SUPPLIED DATA →
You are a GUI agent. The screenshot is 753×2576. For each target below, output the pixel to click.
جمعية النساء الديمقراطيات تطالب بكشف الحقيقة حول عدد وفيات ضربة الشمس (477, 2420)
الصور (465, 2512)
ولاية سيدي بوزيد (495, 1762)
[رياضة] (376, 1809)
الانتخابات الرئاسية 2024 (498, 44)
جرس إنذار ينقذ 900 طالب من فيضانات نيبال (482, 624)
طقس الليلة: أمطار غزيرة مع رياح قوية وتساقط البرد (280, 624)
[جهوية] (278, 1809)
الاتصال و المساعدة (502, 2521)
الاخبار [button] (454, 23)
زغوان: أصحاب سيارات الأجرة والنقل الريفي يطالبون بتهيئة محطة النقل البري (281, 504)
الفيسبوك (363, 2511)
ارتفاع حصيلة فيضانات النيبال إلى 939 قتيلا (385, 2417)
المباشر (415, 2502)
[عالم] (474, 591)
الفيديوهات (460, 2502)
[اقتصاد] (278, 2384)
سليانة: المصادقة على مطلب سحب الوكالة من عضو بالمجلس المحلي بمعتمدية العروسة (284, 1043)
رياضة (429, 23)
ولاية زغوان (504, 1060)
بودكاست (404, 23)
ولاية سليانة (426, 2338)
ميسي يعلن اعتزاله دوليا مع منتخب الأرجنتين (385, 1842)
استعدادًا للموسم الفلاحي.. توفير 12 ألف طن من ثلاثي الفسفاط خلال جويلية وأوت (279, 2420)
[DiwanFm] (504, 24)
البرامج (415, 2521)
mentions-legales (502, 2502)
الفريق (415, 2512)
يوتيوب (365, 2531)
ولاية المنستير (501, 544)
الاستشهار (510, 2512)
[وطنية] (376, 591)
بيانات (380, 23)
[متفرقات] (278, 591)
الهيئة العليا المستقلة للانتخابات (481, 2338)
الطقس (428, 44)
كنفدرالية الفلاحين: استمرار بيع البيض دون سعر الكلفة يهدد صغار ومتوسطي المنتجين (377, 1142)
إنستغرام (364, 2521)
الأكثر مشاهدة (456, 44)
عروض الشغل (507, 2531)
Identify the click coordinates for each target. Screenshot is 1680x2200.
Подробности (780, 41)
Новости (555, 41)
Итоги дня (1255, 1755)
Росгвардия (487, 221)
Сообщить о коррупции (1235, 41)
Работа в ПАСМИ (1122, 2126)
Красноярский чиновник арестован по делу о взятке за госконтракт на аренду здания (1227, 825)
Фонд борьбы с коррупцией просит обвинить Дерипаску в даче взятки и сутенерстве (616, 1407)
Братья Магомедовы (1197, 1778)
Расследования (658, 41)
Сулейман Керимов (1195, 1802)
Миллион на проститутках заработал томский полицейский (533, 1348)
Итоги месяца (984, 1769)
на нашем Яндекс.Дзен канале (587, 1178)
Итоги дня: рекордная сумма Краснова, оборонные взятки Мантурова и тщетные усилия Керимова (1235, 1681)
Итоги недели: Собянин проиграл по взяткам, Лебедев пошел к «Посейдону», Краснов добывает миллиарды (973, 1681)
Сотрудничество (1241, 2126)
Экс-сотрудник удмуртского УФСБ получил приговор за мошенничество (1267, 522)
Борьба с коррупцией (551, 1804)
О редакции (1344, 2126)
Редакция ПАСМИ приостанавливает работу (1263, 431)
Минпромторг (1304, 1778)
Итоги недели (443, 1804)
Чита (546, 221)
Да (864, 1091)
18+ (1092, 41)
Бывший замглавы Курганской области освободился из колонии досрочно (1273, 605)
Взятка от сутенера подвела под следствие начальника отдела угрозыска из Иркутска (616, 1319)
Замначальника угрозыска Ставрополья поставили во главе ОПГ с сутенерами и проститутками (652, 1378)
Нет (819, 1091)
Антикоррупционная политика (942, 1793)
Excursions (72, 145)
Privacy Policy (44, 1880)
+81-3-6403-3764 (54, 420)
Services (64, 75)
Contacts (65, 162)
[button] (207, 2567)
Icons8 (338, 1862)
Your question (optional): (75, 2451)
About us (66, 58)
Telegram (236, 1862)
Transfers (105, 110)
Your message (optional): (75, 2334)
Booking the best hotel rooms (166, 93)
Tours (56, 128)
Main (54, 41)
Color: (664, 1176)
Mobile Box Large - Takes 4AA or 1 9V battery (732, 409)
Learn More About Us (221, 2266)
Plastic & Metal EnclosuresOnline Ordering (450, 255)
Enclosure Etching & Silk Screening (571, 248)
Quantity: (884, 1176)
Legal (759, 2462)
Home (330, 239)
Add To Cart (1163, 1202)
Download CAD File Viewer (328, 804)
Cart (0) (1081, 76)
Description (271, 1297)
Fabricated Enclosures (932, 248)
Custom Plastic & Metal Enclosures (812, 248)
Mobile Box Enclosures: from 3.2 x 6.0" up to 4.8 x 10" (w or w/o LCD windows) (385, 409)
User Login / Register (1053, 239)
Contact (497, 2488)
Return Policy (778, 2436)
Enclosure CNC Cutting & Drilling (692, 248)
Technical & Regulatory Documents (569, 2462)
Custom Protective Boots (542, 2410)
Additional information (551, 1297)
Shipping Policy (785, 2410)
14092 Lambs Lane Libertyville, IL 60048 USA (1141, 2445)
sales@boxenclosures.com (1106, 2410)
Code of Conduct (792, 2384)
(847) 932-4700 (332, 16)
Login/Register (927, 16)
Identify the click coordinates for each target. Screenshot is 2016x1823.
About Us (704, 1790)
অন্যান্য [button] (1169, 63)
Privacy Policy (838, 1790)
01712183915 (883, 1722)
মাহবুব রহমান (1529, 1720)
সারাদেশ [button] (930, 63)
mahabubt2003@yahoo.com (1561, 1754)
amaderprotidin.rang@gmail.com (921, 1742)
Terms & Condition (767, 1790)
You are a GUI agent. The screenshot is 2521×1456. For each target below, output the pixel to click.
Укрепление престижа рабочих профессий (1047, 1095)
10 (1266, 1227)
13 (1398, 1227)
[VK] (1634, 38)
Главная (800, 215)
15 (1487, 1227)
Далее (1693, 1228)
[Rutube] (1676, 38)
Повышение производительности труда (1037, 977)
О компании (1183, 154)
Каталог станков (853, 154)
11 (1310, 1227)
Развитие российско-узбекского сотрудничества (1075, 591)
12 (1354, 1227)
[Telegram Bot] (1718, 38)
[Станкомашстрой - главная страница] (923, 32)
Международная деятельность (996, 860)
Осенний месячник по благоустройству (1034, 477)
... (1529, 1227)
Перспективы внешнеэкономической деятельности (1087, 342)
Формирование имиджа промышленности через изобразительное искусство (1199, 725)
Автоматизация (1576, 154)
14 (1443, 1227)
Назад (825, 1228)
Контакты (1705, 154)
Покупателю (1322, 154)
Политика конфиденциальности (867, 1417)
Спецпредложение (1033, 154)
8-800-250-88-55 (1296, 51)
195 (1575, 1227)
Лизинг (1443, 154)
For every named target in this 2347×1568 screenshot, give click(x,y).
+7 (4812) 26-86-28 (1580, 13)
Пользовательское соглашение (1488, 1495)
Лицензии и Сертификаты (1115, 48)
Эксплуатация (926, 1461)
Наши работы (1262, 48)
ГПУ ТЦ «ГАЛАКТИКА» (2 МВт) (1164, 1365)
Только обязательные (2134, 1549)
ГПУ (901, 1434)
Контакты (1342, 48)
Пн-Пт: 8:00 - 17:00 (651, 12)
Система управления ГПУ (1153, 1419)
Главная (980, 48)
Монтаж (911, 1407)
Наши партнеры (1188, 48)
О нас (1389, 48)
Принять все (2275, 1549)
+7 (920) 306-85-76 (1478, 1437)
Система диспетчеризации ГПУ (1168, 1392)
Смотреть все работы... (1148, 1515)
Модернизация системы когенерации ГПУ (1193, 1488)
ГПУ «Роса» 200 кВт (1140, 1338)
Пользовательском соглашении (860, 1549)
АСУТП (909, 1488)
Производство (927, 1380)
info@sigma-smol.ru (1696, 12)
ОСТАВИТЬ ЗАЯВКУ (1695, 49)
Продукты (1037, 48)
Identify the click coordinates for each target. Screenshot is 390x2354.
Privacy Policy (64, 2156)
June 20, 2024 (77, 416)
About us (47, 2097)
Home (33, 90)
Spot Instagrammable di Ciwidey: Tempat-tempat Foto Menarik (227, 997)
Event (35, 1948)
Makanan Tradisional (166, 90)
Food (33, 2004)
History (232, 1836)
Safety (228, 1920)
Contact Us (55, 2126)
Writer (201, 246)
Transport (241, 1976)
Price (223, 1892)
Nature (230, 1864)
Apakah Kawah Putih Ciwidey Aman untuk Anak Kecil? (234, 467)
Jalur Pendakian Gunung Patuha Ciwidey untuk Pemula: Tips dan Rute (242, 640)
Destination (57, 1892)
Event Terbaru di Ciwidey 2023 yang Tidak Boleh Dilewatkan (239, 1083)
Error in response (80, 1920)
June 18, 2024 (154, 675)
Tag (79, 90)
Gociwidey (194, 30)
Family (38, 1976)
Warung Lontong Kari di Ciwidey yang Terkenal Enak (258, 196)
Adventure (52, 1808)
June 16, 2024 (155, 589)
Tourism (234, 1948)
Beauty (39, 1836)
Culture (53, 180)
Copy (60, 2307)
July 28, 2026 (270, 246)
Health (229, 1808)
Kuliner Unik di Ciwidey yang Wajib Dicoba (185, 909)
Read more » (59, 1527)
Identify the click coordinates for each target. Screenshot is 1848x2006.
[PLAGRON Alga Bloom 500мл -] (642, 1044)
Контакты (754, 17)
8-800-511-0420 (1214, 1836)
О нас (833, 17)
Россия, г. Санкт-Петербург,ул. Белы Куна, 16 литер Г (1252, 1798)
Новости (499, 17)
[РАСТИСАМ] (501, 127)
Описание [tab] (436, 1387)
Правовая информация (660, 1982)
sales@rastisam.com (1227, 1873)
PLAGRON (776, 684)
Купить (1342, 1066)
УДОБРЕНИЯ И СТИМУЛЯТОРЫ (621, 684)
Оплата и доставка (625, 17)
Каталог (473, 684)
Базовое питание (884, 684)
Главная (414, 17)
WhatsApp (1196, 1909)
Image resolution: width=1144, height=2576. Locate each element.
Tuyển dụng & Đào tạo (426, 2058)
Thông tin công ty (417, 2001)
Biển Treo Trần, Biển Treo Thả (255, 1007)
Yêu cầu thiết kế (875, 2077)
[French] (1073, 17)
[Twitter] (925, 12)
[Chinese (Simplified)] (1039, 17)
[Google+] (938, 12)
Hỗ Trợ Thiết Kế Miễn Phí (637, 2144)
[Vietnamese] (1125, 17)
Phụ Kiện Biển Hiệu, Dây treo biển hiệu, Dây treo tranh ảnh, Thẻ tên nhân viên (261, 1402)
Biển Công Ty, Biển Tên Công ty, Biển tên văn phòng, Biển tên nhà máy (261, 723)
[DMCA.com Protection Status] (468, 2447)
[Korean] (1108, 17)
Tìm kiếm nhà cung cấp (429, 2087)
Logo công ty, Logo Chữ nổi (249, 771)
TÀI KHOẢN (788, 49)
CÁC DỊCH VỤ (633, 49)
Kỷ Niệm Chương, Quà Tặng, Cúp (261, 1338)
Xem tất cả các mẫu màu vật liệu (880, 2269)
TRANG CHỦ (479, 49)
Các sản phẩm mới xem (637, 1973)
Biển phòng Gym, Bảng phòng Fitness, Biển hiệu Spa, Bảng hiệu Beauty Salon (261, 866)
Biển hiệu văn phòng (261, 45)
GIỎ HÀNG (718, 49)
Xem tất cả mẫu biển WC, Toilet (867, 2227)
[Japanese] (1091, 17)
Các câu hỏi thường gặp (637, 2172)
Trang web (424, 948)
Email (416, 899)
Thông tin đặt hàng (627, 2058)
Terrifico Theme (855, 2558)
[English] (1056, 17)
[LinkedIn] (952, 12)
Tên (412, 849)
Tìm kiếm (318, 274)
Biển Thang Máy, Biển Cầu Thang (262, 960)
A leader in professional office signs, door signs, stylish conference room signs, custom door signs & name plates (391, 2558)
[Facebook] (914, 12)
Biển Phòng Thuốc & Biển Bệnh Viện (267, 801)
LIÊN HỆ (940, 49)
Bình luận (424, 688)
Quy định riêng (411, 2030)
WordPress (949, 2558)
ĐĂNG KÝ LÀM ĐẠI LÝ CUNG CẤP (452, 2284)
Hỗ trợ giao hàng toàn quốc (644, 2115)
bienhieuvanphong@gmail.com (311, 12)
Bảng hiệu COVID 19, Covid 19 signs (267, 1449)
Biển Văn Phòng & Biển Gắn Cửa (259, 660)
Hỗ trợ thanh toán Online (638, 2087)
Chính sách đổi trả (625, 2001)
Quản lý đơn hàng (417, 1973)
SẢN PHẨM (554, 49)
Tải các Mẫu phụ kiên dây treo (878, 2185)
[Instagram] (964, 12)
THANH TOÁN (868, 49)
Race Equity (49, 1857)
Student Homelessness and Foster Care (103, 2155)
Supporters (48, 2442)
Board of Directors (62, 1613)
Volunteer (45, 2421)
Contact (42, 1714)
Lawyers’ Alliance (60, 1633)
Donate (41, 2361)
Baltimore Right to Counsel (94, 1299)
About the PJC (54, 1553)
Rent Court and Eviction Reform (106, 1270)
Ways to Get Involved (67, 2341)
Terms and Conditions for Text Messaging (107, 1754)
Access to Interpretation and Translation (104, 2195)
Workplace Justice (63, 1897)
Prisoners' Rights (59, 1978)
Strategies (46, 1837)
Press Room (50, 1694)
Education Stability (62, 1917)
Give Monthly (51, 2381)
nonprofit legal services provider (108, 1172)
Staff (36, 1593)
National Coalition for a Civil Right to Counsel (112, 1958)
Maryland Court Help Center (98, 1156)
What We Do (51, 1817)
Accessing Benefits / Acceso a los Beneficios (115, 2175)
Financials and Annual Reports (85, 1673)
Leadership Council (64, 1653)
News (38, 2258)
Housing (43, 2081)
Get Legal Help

WORK INSTRUCTIONS →
Show me all lines in the records that contain "Privacy".

RESULT FOR THIS TASK →
Privacy Policy (44, 1880)
Privacy Policy (838, 1790)
Privacy Policy (64, 2156)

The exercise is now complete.